Die Manipulation wichtiger Zinnsätze hat etliche Großbanken rund um den Globus bereits Milliardenstrafen gekostet. Doch der Fall ist damit offenbar nicht vom Tisch. Eine US-Richterin öffnet geschädigten Investoren eine neue Tür.

Etliche Großbanken müssen sich offenbar auf neue erhebliche Belastungen einstellen. Denn obwohl sie im Skandal im Zinsmanipulationen bereits Milliardenbußen gezahlt haben, drohen ihnen nun auch Zivilprozesse. US-Bezirksrichterin Naomi Reice Buchwald in Manhattan stellte fest, dass es eine Grundlage für entsprechende Klagen gebe.

Wenn es stimme, dass die Banken bei der Ermittlung des wichtigen Referenzzinssatzes Libor bewusst falsche Angaben zu ihren Finanzierungskosten gemacht hätten, dann hätten Investoren einen Nachteil erlitten, erklärte die Richterin. "Wenn diese Vorwürfe stimmen, dann handelt es sich hier um Betrug."

Im aktuellen Fall sind institutionelle Investoren vor Gericht gezogen, die jeweils für sich kämpfen und sich keiner Sammelklage anschließen wollen. Sie richten ihre Vorwürfe gegen 16 Großbanken, darunter Deutsche Bank, Credit Suisse, UBS, JP Morgan und Bank of America.

Richterin grenzt Fall ein

Richterin Buchwald beschäftigt sich mit dem Rechtsstreit schon seit Jahren. Einige Vorwürfe ließ sie allerdings nicht gelten und grenzte die Argumentationsgrundlage nun in ihrem 431-seitigen Bericht weiter ein. Das dürfte es für die Kläger eher erschweren, einen möglicherweise entstandenen Schaden tatsächlich nachzuweisen.

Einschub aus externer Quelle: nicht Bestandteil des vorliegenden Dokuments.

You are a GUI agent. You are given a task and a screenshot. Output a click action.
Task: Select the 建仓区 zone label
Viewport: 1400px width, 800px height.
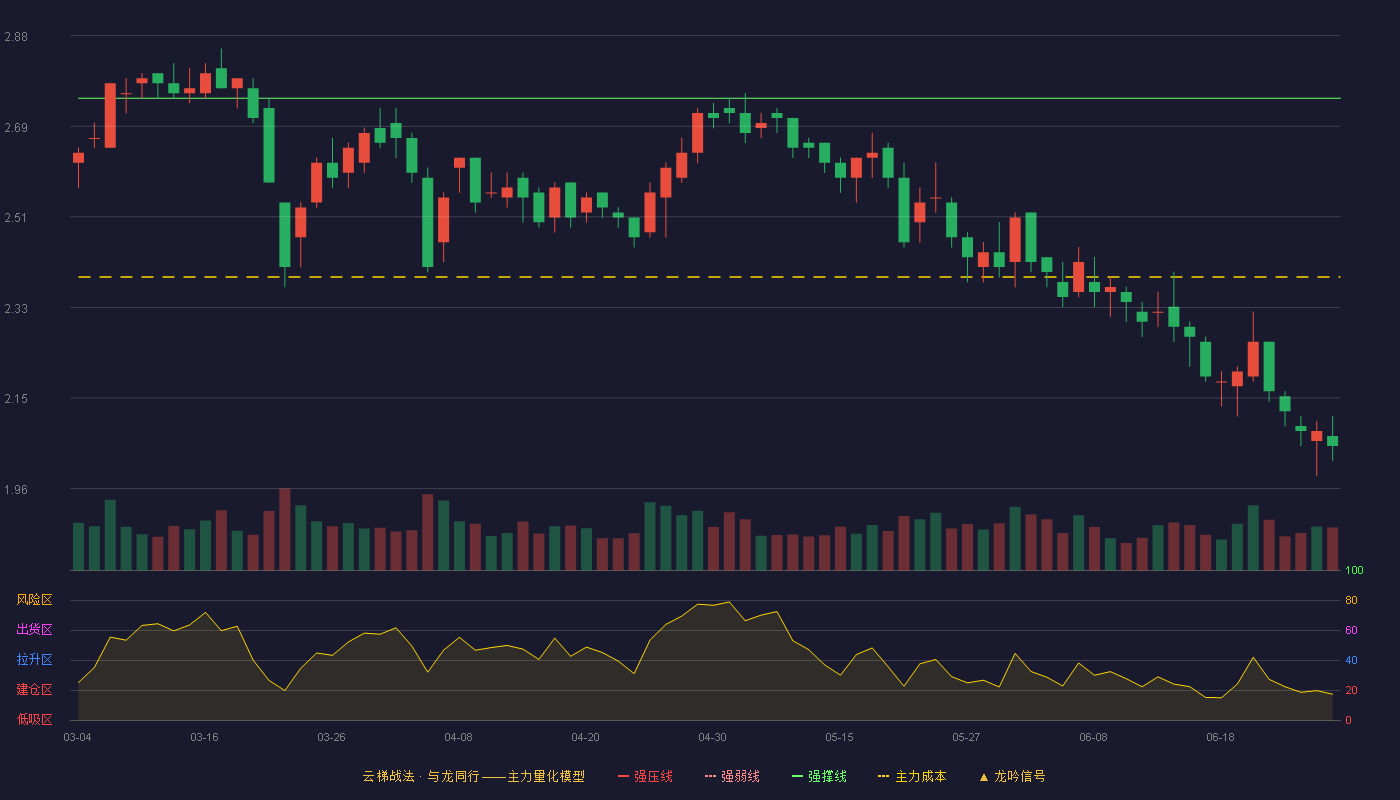pos(34,690)
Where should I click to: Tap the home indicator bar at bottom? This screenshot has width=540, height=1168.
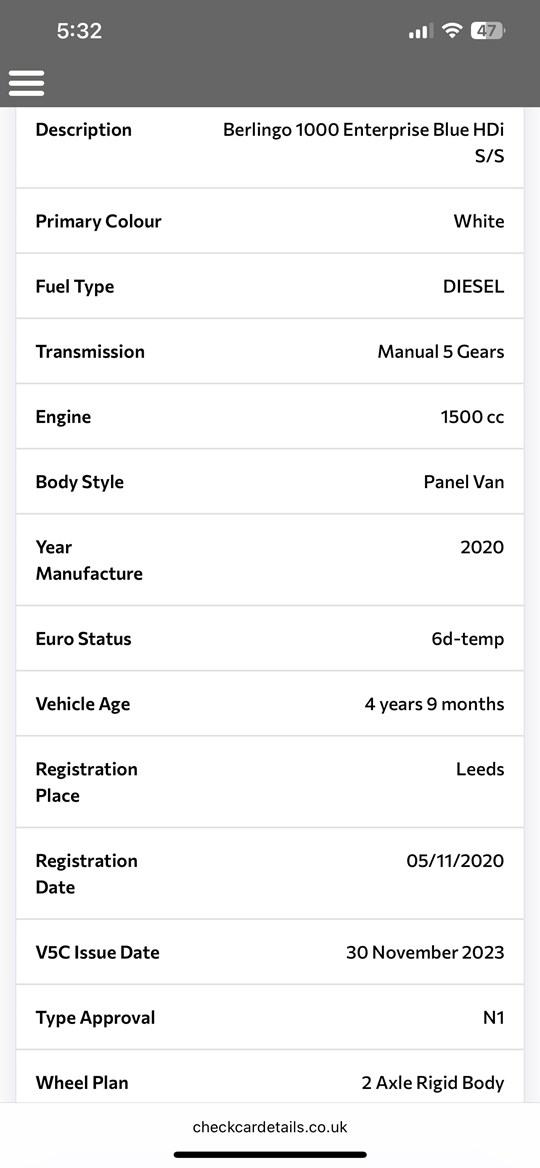pos(270,1155)
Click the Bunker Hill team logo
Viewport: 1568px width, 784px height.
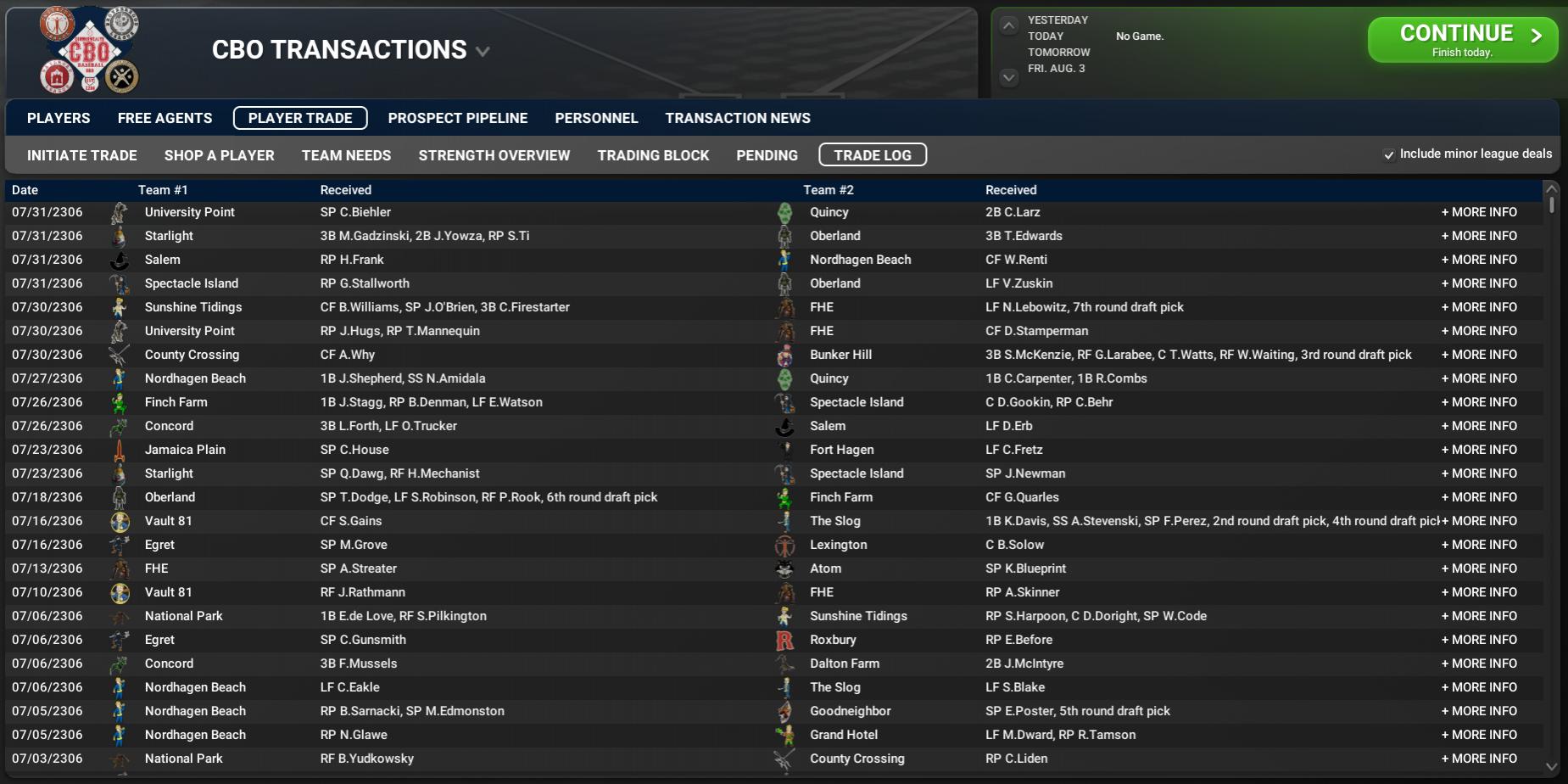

In den Libor-Skandal sind Banken weltweit verstrickt. Nach Erkenntnissen von Aufsehern hatten sich einzelne Händler bei der Festsetzung des Zinssatzes abgesprochen, um den Kurs in die gewünschte Richtung zu lenken und Handelsgewinne einzustreichen.

An solchen Zinsen hängen Geschäfte in einem Volumen von vielen hundert Billionen Dollar, wodurch sich schon durch kleine Bewegungen hohe Gewinne erzielen lassen. Etliche Institute haben bereits teure Vergleiche mit verschiedenen Behörden geschlossen, darunter auch die Deutsche Bank.

Erstmals wurde in dieser Woche auch eine Einzelperson von einem Geschworenengericht wegen der Tricksereien verurteilt: Der einstige Star-Händler Tom Hayes, dem in London der Prozess gemacht wurde, muss wegen Verschwörung zum Betrug 14 Jahre ins Gefängnis. Der 35-jährige Ex-Angestellte von UBS und Citigroup galt als einer der Drahtzieher in der Zinsaffäre.